Excerpts from a dataset
________________

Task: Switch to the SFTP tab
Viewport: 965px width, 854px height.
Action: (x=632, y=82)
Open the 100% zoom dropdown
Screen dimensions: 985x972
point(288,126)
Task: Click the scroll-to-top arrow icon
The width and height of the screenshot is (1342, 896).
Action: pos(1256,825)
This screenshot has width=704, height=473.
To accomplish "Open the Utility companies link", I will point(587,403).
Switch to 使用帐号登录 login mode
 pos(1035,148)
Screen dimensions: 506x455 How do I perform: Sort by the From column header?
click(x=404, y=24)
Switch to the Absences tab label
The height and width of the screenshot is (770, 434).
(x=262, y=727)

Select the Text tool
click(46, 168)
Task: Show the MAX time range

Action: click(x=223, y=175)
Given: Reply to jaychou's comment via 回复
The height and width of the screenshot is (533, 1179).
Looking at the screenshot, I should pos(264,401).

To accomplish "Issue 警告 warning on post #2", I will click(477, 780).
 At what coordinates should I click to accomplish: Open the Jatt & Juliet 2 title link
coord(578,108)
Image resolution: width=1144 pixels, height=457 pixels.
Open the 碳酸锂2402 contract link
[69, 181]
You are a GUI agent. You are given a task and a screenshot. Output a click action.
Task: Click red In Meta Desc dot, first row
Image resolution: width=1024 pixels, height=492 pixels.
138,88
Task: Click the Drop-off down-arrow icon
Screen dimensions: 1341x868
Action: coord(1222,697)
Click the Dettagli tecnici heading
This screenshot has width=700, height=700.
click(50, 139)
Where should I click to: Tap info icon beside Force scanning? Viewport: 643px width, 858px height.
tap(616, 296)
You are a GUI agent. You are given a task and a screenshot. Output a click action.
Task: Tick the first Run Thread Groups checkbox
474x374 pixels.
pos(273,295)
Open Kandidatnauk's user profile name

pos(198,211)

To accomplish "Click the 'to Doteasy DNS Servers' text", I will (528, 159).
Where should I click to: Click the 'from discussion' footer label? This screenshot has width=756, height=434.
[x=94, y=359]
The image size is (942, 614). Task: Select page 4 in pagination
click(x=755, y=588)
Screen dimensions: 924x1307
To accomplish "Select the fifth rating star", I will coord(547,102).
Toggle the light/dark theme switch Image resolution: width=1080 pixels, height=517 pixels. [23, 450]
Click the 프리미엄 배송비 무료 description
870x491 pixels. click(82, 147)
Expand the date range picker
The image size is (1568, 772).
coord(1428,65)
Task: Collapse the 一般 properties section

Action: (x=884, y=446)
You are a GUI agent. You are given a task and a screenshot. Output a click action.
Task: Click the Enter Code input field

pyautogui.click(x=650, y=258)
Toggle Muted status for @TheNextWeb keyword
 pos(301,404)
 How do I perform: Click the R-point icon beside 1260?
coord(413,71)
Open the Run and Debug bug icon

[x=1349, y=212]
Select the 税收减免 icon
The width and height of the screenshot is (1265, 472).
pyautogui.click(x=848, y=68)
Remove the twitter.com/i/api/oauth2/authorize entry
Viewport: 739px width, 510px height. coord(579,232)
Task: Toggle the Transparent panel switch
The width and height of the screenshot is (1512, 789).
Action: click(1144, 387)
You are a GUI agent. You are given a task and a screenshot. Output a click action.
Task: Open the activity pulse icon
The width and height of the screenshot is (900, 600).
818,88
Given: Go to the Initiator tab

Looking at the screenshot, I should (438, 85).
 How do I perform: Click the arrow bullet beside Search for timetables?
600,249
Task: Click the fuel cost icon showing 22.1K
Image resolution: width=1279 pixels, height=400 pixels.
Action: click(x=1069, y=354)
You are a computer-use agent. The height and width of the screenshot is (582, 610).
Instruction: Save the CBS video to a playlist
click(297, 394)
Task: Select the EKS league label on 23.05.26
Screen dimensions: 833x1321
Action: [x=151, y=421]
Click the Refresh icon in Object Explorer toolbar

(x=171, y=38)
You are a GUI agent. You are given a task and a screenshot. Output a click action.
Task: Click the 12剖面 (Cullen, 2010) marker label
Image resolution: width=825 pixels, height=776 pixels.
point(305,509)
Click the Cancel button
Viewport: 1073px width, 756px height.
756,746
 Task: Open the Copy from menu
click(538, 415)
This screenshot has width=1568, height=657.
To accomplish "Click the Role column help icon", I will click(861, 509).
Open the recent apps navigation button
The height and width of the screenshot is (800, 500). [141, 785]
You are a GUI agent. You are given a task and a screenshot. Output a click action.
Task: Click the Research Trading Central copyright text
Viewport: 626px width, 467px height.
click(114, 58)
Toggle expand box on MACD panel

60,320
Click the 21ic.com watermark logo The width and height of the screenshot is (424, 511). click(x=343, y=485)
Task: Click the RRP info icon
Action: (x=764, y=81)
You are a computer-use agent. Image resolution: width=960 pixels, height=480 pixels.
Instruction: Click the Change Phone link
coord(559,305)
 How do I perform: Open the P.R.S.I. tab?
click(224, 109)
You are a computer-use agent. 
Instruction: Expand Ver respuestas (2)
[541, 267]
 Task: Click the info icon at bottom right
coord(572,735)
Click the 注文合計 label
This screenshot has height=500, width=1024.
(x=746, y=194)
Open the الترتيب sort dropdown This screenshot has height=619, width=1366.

________________

EXERCISE AIM: Show all lines above holding the word "will".

RESULT OF THE EXERCISE:
To accomplish "Open the Utility companies link", I will point(587,403).
To accomplish "Issue 警告 warning on post #2", I will click(477, 780).
To accomplish "Click the 'to Doteasy DNS Servers' text", I will (528, 159).
To accomplish "Select the fifth rating star", I will coord(547,102).
To accomplish "Click the Role column help icon", I will click(861, 509).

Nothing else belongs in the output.